__SOURCE TEXT__:
● ● ●

While Abbott was serving his Queensland sentence, Western Australia refused his applications in 2005 and 2008 to be transferred to that state to complete his sentence. In 2004, Queensland authorities approved an interstate transfer but Western Australian Attorney-General Jim McGinty refused to accept him. In early 2007, Abbott re-applied to be transferred to Western Australia and that was approved by the Queensland Attorney-General in 2008. However, then WA Corrective Services Minister, Margaret Quirk, promptly issued a media statement rejecting Abbott's bid to return home. He had unsuccessfully applied for transfer to Western Australia four times in response to outstanding warrants. In May 2010, Glenn Cordingley of The Sunday Times in Perth, cited an unnamed Western Australian police source who alleged that WA authorities "had a cell waiting" for Abbott, although there had been no official confirmation of that.

On 4 May 2016, Abbott was extradited to Western Australia to complete the sentence of 16 years, nine months and two days that he was serving for armed robbery and his role in the Fremantle Prison riot at the time of his escape in 1989, consisting of 12 years, six months and 24 days, plus an additional one-third penalty of four years, two months and eight days in forfeited remissions for escaping custody under the then law. On 16 January 2017, Abbott was sentenced to an additional and cumulative five months' imprisonment for the 1989 escape.

In June 2019, Abbott had a bid for freedom unanimously rejected by the WA Court of Appeal. Lawyers argued the sentence should be reduced because he had already spent 17 years in prison in Queensland for crimes committed before his Fremantle Prison escape in 1989. The court ruled that the original sentences were appropriate, and would not intervene on the basis of mercy, noting Abbott had deliberately committed the subsequent crimes that led to his imprisonment in Queensland.

Abbott's Western Australian sentence is set to expire in July 2033 although, if no further charges are laid against him, he will be eligible for parole in July 2026. He will remain on parole in Queensland until July 2040, when he will be 78 years of age.

== Media depictions ==
A television film about Abbott, The Postcard Bandit, was made in 2003.

A six-episode Binge series based on Abbott's criminal career began production in June 2025. Entitled Run, it was released in January 2026.

● ● ●

__WRITTEN INSTRUCTION__:
According to the text about Abbott's imprisonment, on what date was he extradited to Western Australia? The material that comes next is separate from this text.

__EXTRACTED DATA__:
● ● ●

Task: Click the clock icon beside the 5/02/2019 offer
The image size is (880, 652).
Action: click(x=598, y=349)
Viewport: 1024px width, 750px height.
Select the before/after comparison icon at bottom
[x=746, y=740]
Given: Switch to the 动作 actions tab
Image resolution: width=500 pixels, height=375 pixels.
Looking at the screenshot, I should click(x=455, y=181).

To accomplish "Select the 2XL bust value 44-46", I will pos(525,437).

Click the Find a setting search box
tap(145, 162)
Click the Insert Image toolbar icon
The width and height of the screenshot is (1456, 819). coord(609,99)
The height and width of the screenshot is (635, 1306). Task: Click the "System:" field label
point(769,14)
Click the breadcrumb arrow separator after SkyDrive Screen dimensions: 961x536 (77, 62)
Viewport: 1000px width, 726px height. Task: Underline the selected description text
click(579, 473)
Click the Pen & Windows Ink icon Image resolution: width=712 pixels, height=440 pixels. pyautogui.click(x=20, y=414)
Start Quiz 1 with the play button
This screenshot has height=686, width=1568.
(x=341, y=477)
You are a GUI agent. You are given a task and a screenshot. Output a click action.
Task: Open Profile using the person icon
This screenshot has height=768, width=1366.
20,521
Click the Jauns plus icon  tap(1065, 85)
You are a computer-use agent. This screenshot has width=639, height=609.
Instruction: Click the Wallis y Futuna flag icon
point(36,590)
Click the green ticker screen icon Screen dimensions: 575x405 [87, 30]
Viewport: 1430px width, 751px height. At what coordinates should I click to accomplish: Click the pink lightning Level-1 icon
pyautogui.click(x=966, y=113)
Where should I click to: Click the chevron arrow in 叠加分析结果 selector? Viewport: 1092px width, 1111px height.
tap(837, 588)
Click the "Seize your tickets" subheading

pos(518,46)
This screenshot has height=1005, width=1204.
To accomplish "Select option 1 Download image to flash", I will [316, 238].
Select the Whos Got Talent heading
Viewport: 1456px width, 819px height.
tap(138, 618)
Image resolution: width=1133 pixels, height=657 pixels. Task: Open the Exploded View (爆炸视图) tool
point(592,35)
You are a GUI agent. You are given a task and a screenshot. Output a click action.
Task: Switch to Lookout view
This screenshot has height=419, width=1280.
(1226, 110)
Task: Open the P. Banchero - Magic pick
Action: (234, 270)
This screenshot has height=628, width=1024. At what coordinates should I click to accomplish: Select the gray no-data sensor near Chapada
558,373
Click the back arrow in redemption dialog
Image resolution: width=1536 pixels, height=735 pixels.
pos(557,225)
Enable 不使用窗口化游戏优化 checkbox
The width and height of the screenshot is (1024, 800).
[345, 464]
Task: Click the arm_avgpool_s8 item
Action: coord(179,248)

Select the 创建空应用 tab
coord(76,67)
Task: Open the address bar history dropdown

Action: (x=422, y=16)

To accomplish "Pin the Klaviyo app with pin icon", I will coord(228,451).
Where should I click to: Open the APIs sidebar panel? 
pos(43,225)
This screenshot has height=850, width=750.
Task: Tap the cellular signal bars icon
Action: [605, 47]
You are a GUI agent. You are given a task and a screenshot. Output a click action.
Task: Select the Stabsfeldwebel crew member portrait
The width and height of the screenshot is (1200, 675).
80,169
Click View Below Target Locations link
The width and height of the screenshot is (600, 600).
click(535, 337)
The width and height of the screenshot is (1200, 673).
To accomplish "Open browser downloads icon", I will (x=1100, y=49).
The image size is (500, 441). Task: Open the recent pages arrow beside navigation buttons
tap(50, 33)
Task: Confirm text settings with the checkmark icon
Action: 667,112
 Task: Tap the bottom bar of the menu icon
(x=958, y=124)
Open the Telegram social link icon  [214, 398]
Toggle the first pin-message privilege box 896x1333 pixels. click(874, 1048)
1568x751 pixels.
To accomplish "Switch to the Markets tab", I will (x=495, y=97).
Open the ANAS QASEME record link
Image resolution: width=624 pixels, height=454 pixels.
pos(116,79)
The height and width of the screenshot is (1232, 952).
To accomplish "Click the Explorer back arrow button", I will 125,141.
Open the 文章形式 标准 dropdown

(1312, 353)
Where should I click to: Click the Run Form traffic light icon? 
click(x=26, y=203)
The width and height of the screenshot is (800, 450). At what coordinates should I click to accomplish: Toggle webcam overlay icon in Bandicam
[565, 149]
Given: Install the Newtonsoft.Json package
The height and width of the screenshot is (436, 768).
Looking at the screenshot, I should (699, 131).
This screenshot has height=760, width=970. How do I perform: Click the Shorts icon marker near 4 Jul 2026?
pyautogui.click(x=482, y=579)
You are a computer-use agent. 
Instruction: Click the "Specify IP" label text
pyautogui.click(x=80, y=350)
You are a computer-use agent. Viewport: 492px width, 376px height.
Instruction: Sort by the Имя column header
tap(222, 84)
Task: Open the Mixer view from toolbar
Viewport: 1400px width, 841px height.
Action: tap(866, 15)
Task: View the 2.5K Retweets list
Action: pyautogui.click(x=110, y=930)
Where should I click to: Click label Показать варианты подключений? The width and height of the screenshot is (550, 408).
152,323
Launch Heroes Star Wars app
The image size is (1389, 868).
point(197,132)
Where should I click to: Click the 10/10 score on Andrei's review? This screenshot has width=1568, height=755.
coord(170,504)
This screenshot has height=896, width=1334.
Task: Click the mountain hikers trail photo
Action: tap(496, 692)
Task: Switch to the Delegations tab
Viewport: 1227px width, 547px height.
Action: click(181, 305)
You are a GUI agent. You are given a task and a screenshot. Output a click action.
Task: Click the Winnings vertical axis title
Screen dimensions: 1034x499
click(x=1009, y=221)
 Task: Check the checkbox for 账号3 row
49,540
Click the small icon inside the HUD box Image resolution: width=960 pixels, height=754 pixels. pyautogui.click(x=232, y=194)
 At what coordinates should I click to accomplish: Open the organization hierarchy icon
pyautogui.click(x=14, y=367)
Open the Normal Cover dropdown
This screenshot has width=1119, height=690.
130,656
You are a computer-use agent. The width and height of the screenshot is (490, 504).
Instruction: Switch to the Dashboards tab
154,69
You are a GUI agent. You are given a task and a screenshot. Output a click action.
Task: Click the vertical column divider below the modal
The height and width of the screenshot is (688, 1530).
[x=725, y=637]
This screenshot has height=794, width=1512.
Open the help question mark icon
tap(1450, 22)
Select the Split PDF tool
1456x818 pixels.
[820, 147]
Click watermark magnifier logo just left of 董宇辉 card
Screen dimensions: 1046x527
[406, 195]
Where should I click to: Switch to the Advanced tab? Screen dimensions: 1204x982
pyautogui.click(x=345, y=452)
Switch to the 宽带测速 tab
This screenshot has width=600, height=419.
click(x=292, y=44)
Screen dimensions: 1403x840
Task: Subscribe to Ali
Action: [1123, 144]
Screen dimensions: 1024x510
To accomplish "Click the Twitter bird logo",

● ● ●

__CORRECT RESULT__:
On 4 May 2016.